Senate May Approve Race-Based Government for Native Hawaiians

With most of the nation distracted by the destruction of Hurricane Katrina and the first Supreme Court confirmation hearings in nearly a decade, the Senate may quietly approve a bill to recognize native Hawaiians as a new Indian tribe and establish a separate governing authority for people of their race within Hawaii.

“This is the worst bill you’ve never heard of,” said John Fund, political analyst for the Wall Street Journal, speaking at the Heritage Foundation August 30.

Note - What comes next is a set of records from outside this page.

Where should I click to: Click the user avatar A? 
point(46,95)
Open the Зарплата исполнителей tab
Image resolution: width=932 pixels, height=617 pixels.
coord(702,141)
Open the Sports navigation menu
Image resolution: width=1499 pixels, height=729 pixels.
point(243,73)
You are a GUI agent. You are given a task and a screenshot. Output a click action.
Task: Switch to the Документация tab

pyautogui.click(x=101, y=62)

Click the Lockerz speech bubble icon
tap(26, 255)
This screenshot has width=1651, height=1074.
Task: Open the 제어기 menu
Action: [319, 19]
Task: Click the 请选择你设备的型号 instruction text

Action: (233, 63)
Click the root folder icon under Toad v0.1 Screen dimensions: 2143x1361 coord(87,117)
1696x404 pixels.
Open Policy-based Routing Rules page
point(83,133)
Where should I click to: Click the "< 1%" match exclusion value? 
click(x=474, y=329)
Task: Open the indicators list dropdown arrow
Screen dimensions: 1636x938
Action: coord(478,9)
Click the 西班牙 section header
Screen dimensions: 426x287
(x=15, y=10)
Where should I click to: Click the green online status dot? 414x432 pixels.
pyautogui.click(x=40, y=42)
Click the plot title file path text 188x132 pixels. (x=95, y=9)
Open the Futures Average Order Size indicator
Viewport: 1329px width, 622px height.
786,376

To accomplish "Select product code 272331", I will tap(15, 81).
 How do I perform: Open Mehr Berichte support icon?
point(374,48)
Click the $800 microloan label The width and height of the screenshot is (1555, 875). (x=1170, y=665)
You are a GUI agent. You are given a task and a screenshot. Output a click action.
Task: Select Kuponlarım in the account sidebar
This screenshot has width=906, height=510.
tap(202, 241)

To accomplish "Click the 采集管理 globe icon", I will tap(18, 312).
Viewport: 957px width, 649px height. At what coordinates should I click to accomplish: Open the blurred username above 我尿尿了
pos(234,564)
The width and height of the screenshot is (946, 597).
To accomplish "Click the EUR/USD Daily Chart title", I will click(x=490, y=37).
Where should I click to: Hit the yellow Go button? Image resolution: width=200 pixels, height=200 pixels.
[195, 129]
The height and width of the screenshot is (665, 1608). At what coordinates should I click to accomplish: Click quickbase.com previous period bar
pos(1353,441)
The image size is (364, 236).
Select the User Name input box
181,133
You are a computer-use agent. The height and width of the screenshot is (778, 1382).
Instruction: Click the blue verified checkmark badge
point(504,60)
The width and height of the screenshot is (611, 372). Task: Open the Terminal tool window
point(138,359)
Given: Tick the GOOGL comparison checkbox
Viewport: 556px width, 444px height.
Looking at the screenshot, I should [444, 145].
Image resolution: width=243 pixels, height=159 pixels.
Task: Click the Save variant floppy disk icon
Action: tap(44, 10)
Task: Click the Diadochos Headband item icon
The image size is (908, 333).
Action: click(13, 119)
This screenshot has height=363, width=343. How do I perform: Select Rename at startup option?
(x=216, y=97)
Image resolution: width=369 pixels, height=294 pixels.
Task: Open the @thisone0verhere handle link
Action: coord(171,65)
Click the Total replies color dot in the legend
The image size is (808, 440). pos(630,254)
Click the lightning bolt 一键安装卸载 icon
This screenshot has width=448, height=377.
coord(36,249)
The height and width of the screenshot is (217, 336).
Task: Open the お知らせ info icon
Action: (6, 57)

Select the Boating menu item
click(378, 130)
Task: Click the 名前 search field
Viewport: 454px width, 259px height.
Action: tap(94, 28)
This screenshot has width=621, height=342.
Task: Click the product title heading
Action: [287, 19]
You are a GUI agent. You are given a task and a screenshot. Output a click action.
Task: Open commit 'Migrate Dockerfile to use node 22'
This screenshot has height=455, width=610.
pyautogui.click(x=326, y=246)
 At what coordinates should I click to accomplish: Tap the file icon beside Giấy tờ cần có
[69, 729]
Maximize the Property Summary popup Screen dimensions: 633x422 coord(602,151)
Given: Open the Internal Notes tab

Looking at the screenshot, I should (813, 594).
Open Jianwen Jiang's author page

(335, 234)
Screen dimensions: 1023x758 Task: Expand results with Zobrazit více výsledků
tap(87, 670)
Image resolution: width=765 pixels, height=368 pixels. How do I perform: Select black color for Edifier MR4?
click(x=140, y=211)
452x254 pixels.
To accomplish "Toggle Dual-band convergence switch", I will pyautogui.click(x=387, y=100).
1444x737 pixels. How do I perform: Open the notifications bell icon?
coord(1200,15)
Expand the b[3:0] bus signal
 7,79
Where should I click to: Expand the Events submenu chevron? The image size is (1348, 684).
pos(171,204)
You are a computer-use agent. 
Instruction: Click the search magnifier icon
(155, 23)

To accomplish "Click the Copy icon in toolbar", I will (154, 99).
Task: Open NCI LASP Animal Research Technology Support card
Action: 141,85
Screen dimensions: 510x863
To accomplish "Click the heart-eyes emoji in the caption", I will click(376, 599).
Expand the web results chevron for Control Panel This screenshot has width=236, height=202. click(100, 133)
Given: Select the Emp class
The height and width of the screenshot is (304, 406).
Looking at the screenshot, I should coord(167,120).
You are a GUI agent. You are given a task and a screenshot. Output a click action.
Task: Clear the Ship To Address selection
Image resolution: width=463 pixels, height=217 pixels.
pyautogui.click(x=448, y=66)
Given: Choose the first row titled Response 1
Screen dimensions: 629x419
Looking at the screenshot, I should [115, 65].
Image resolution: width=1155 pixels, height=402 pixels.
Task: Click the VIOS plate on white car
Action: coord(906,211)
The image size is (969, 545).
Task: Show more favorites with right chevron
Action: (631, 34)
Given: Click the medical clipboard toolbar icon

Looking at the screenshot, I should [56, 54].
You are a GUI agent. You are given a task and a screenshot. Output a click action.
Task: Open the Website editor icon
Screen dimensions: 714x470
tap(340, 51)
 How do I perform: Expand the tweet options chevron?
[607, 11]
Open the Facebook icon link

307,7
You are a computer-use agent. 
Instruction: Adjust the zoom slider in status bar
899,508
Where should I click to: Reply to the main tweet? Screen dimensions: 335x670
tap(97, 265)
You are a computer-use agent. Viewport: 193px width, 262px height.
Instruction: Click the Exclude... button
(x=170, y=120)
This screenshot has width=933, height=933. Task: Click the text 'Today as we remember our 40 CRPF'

The bill would create an open-ended negotiation process between a proposed native-Hawaiian governing entity and the federal and state governments. The process could ultimately give this entity the powers of taxation and law enforcement, hundreds of thousands of acres of Hawaiian land and the right to discriminate based on race. Members of the tribe would be enrolled based on race, and the tribe’s governing entity could become immune from civil rights laws, much like American Indian tribal authorities, which are permitted to establish state religions and discriminate based on race and sex.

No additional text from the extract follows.